Nicotinic acetylcholine receptors (nAChR) are channels found in the nerves of insects that respond to neurotransmitters. These receptors are essential for transducing certain electrical signals, such as the muscle contraction.

Award Winning

In fact, the bioinsecticide most recently earned recognition from the Environmental Protection Agency (EPA) via its Green Chemistry Challenge Awards Program. Since 1996, the EPA, in partnership with the American Chemical Society Green Chemistry Institute, has awarded more than 100 winners for technologies that incorporate the principles of green chemistry design into chemical design, manufacture, and use.

Spear was recognized in the Focus Area of “The Design of Greener Chemicals” within the extremely competitive Small Business Division. Submitting the application was Dr. Robert M. Kennedy, Chief Scientific Officer for Vestaron.

“We are pleased and honored to be recognized for Vestaron’s accomplishments in developing and commercializing the active ingredient in Spear bioinsecticide. For years, the use of peptide technology for pest control has been a desired but elusive goal of the crop protection industry,” Kennedy says. There have been 13 Green Chemistry Award winners in the Agriculture and Agrochemicals/Pesticides industry space since 1996. Of these winners, just five were new active ingredients for insect pest management: Diacylhydrazines (1998); Spinosad (1999); Sentricon (2000); Messenger (2001); and Spinetoram (2008). Spear is the first insecticide using a novel active ingredient to be honored in 12 years.

Peptides’ Future

As Peck mentions above, Vestaron has a number of other peptide products that will be coming out in the future. Because the lepidopteran pests controlled by Spear are so critical, the next peptide will also target those pests, though it will be a distinct mode of action.
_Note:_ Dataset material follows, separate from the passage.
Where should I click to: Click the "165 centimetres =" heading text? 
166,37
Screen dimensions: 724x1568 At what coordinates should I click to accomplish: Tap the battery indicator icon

“It will be targeting the same suite of pests, but with a novel mode of action, so it can be rotated with Spear and other synthetic insecticides,” he says. “But based on our experience in the development of Spear, we hope it will launch with other improvements, like reduced cost-in-use and greater efficacy.”

That is a key part of the company’s strategy, Peck says, to make peptide bioinsecticides that not only work as quickly as chemical insecticides to which growers have become accustomed but are also cost competitive and as efficacious. While not as inexpensive as older chemistries such as pyrethroids, he says they will be cost competitive with many of the newer insecticides.

In addition, peptides have the advantage of being softer on the environment, with no impact to pollinators, for instance. This validates Spear’s role as an alternative to insecticides like the neonicotinoids that are increasingly subject to restrictions on treating flowering plants, he says.

Each of the new peptide products will not only have a new mode of action, Peck says they anticipate that, like Spear, each will have its own new IRAC group. They would be rotated, much like growers rotate chemical pesticides.

For example, diamondback moth is a critical problem on cruciferous crops, so tough that growers rotate among three to four chemistries because the pest is so capable of developing resistance. “But now we’re adding Spear to the mix. One advantage is that a new mode of action will extend the lifetime of other active ingredients. A second is reducing reliance on chemicals that are less desirable because of their safety profile, impact on non-targets, or other aspects. We feel growers should not have to sacrifice performance in their move toward more sustainable crop protection solutions.”

At Vestaron, they are clearly dreaming big.

“The revolution that drives the company and its investors, is to see biologically based peptides emerge as the next generation of insecticides, and in doing so,” he says, “contribute to more sustainable agricultural production systems.”